Therapie – zwischen Stigma und Selbstbefreiung 

Beide Interviewpartner haben psychotherapeutische Angebote wahrgenommen. Dabei sei für beide wichtig gewesen, dass in ihrem sozialen Umfeld offen über die Möglichkeiten und positiven Aspekte von Therapie gesprochen wurde. 

Besonders interessant ist die therapeutische Erfahrung des zweiten Interviewpartners. Er erzählt offen: „Es war Gestalttherapie. Ich wollte lernen, wie ich mit meinen Gefühlen nach der Trennung umgehe.“ Diese Erfahrung öffnet ihn nachhaltig: „Ich würde es jedem empfehlen, der im Ansatz an sich zweifelt.“ Vor allem positive Vorbilder im Freundeskreis gaben ihm Mut und die Courage sich mit sich selbst und seinen Gefühlen auseinanderzusetzen. 
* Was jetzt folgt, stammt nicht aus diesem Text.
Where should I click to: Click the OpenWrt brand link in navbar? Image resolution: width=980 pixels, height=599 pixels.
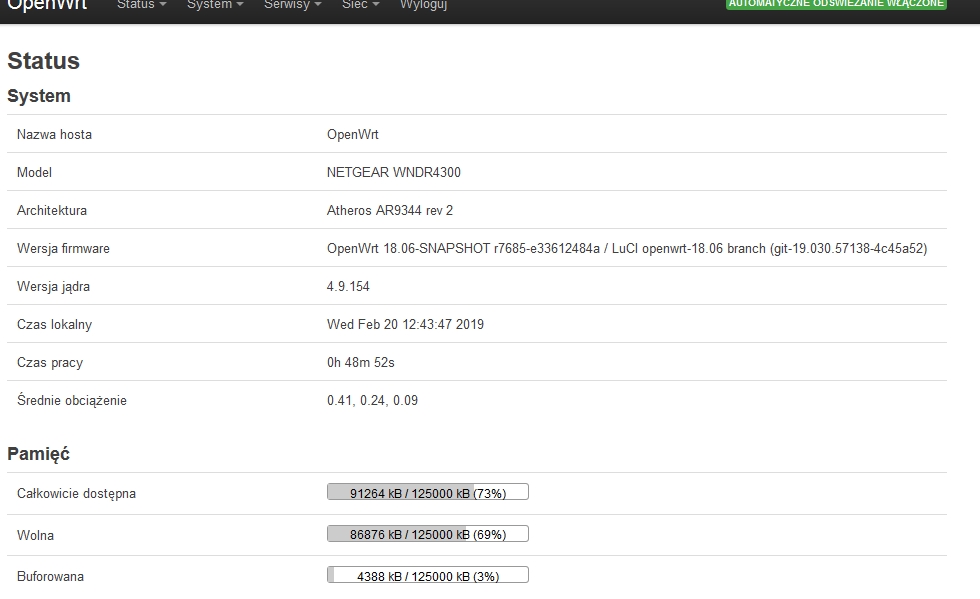pyautogui.click(x=47, y=5)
Ein gesellschaftlicher Wandel – aber noch ein weiter Weg 

Beide Männer verdeutlichen, dass ein Umdenken bereits im Gange ist. Männer beginnen, über Gefühle zu sprechen, Erwartungen zu hinterfragen und eigene Wege zu mentaler Stabilität zu finden. Gleichzeitig bleibt der Druck bestehen – in Familiensystemen, in Freundeskreisen, in Rollenbildern. 

„Wir schlucken viele Sachen einfach runter“, beschreibt der zweite Interviewpartner über seine Familie. Es zeigt sich: Der Wandel ist da, aber er ist nicht überall gleich stark spürbar. 

Vielleicht braucht es gar keine riesige Kampagne am Bahnhof, wie einer der Männer scherzhaft sagt. Vielleicht braucht es vor allem mehr Räume, in denen Männer sagen können: „Es ist okay, dass es mir nicht immer gut geht.“   

Und noch wichtiger: Es ist okay, darüber zu sprechen.